The only sure thing at the box office on Christmas weekend: Hollywood is poised to finish a record-breaking year with what will quite possibly be the highest-grossing weekend ever for the industry.

According to people who closely follow surveys and box-office returns, total tickets sales this weekend in the U.S. and Canada could total more than $260.8 million, the record set in July 2008 when “The Dark Knight” opened.

Christmas falling on a Friday is perfect for the industry because that means the following day, always a huge one for movies, falls on a Saturday, which is also traditionally the busiest filmgoing day of the week.

Couple sues Simmons over alleged attack

Los Angeles — A couple who said they were assaulted by Gene Simmons sued the KISS bassist for unspecified damages Thursday, court records show.

Nathan Marlowe and his wife Cynthia Manzo said Simmons attacked them, threatened them and took their video camera at the upscale The Grove mall on Saturday after they started filming the rocker.

The couple’s attorney, Matthew Nezhad, says a police report was filed. The couple sought a restraining order against Simmons on Wednesday, but that petition was denied.

Simmons has not been arrested and no charges have been filed.

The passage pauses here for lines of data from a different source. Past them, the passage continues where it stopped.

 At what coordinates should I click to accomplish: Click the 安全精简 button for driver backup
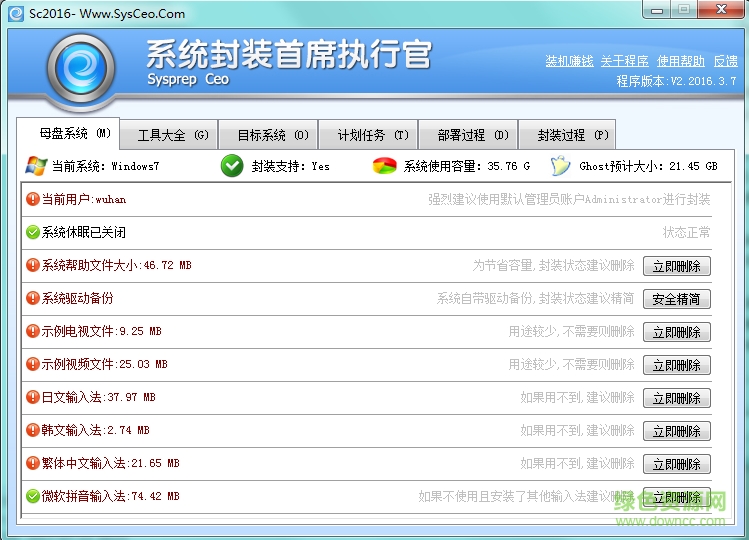(x=676, y=299)
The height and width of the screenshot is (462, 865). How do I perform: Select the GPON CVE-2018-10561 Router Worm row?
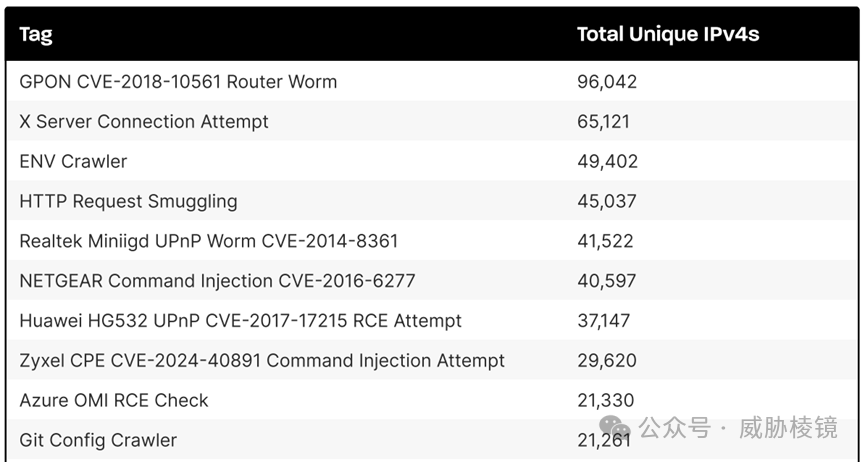(x=432, y=81)
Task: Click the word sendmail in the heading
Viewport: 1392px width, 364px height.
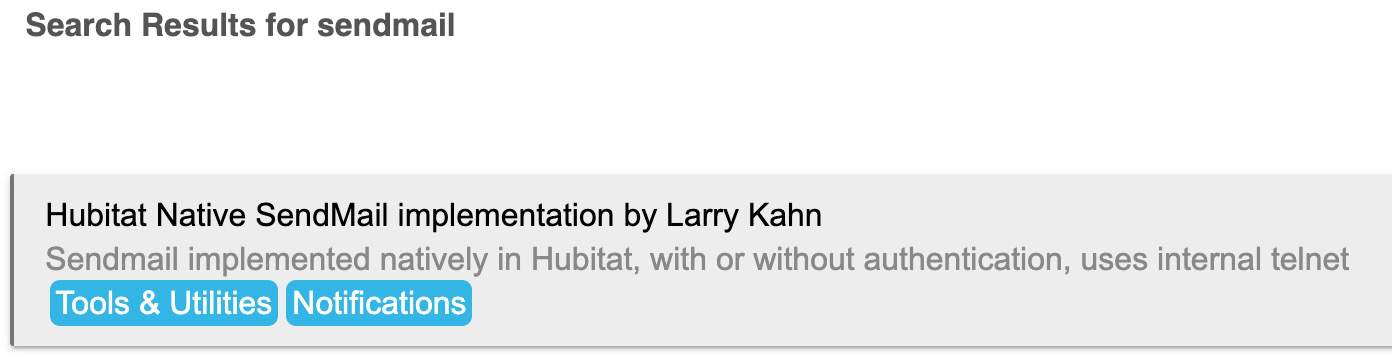Action: click(x=386, y=25)

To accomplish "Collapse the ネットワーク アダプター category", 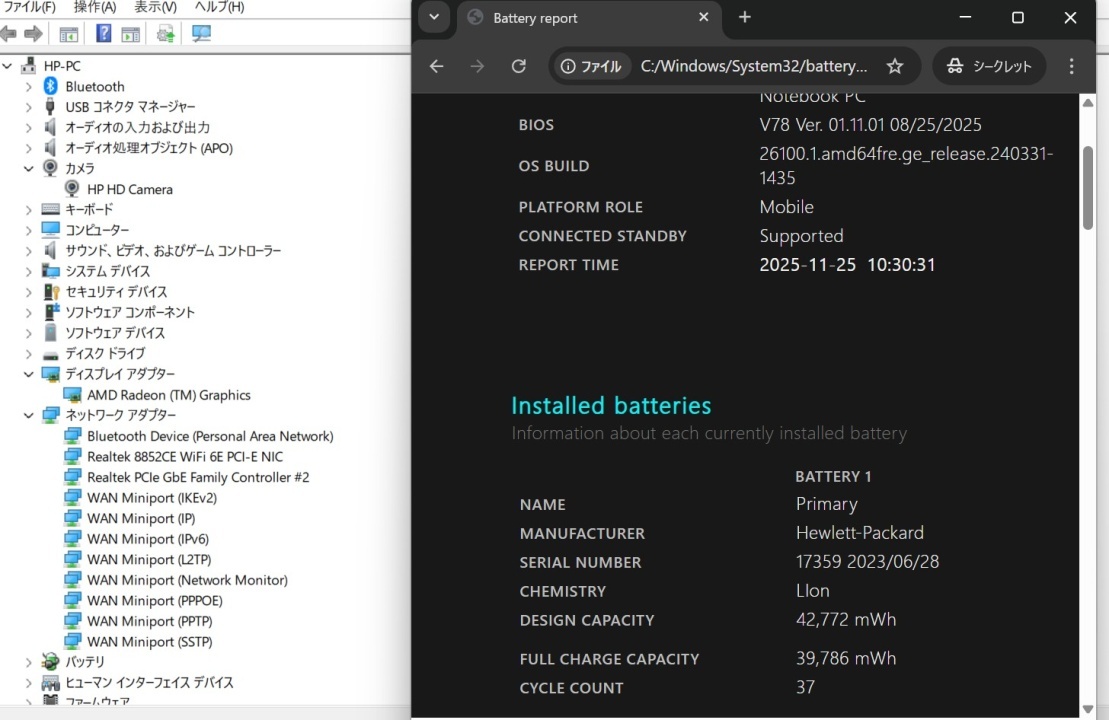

According to the complaint and restraining order application, Marlowe asked Simmons for his view on monogamy, and Simmons responded by telling Marlowe to get his shot and leave. The filings state Simmons then lunged and attacked Marlowe, taking the video camera, then turned on Manzo when she tried to get the camera back.

Singer protests ‘Feliz Navidad’ parody

New York — Grammy-winner Jose Feliciano has gotten an apology after accusing a pair of radio producers of trashing the spirit of Christmas by using his popular holiday song, “Feliz Navidad,” for a racist musical spoof about undocumented immigrants.

Feliciano released a statement Wednesday saying that he was “revolted beyond words” and that the song was never meant to be “a vehicle for a political platform of racism and hate.”

“When I wrote and composed ‘Feliz Navidad,’ I chose to sing in both English and Spanish in order to create a bridge between two wonderful cultures during the time of year in which we hope for goodwill toward all,” the Puerto Rico-born singer said.

The parody, titled “The Illegal Alien Christmas Song,” was created by radio producers and writers Matt Fox and A.J. Rice and was posted in mid-December on the Web site for Human Events, a Washington-based conservative weekly publication founded in 1944.

Web site editor Jed Babbin apologized Wednesday and said the song would be removed from the site. The link to the song’s page was no longer available by Thursday.

Guitarist for Janis Joplin’s band dies

Los Angeles — James Gurley, the innovative guitarist who helped shape psychedelic rock’s multilayered, sometimes thundering sounds as a member of Big Brother and the Holding Company, the band that propelled Janis Joplin to fame, has died of a heart attack. He was 69.

Gurley was pronounced dead Sunday at a Palm Springs hospital, two days before his 70th birthday, the band announced on its Web site.

One of many prominent guitarists to emerge from San Francisco’s psychedelic music scene in the mid-1960s — others included the Grateful Dead’s Jerry Garcia, Jefferson Airplane’s Jorma Kaukonen and Barry Melton of Country Joe and the Fish — Gurley was hailed by many as the original innovator of the sound.

“I would say all of my guitar-playing contemporaries strived to have their own sound, but I think James was a huge influence on all of us because he wasn’t afraid to break the boundaries of conventional music,” Melton said Thursday.